Colmar’ı ziyaret edenlerin mutlaka görmesini tavsiye ettiğimiz 2 kasabadan birisi olan Turckheim, Colmar’a 6 km uzaklıkta bulunuyor. Bu küçük kasaba aynı zamanda Alsas Şarap Yolu üzerinde bulunuyor. Egusheim, Riquewihr, Kaysberg gibi kasabalara kıyasla daha az turistik olan Turckheim ahşap çerçeveli evleri, tarihi şehir kapıları ve her yıl Aralık ayında kurulan Noel pazarı ile tüm şirinliğini ortaya koyuyor.
Turckheim küçük bir yer olduğu için 2-3 saatte rahatlıkla gezebilirsiniz. Hatta Alsace’ın başka bir güzel kasabası olan Egusheim ile Turckheim’ı aynı gün gezebilirsiniz.
Bu güzel kasabanın tarihi ise taa Roma dönemine kadar uzanıyor. Tıpkı Colmar’da olduğu gibi kasaba bir Fransa bir Almanya arasında el değiştirmiş durmuş. Son olarak ise 1918 yılında kasaba Fransa’da kalmış.
Turckheim adının biz Türklerle bir alakası var mı diye soracak olursanız. Cevap hayır. Turckheim kelime kökeni olarak Almanca’dan geliyor. Hatta günümüzde Turckheim Güney Almanya’da ve İsviçre’nin bazı bölgelerinde soy isim olarak kullanılıyormuş.

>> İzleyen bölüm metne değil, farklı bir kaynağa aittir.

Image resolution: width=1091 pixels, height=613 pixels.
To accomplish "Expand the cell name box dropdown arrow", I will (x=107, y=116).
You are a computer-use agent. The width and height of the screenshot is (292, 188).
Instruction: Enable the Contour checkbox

Colmar‘dan Turckheim’a gitmek için en iyi seçenek otobüs olacaktır. Bunun için Colmar Garı önündeki duraklardan 8 numaralı ya da 10 numaralı otobüse binmeniz gerekiyor. Biz 8 numaralı otobüsü kullandık. Kişi başı 1,40 Euro ücreti var ve yolculuk 15-20 dakika arası sürüyor. Turckheim’a geldiğinizde ise otobüs sizi Port de France‘nin önünde bulunan durakta bırakıyor. Dönüş için ise karşıdaki duraktan otobüse binmeniz gerekiyor. Biletlerin 75 dakika geçerliliği var. Turckheim’dan sıkıldım ben derseniz bu süre içinde aynı bileti kullanıp Colmar’a dönebilirsiniz.

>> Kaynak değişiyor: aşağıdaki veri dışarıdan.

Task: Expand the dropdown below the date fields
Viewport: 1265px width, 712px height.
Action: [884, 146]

Biz otobüsten indikten sonra Port de France kapısından geçip kasabaya giriş yaptık. Daha ilk andan itibaren aa burası ne güzel bir yer moduna girdik. Yaptığımız ilk şey ise turizm ofisine gidip kısa bir bilgi ve harita aldıktan sonra gezimize başlamamız yönünde oldu. Turizm ofisindeki ablamızın harita üzerinde gösterdiği yerleri gezdik. Bize bu gezinin 1 saat sürdüğünü söyledi. Tabii siz dura dura fotoğraf çeke çeke gezeceğiniz için 1 saatte bitmiyor bu tur. Turizm Ofisi, 16.yüzyıldan kalma gotik bir binanın içinde sağ tarafta. Sol tafta ise polis karakolu bulunuyor. Bu sevimli kasaba mimarisi, geçmişi 16. ve 17. yüzyıllara kadar uzanan evler, hastane ve üç şehir kapısı ile öne çıkıyor.
Şimdi gelin Turckheim’da gezilecek yerlere bir göz atalım…

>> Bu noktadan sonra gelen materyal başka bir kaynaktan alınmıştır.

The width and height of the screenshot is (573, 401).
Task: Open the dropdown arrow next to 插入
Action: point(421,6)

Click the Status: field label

Bizim gezimize başladığımız yer burası idi. Colmar’dan gelen otobüs yukarıda da belirttiğim gibi sizi Port de France’nin önünde bulunan durakta bırakıyor, dönüş için ise yine Porte de France’nin karşısında bulunan duraktan otobüse biniyorsunuz.
Turckheim’ın üç tane şehir kapısı var ancak bunlardan en güzeli Porte de France. Seneler boyunca birçok değişikliğe uğrayan kapı 1330 yılında inşa edilmiş. Ayrıca sosyal medyanıza koymak için güzel fotoğraflar çekinebileceğiniz bir nokta. Porte de France aynı zamanda alt şehir kapısı olarak da geçiyor ve kapı Place Turanne‘ye açılıyor. Buradan ilerleyince sağ tarafta Turizm Ofisi ve ünlü Stockbrunna Çeşmesi‘ni görüyorsunuz. Çeşmede kucağında çocuk bulunan Meryem Ana Heykeli bulunuyor.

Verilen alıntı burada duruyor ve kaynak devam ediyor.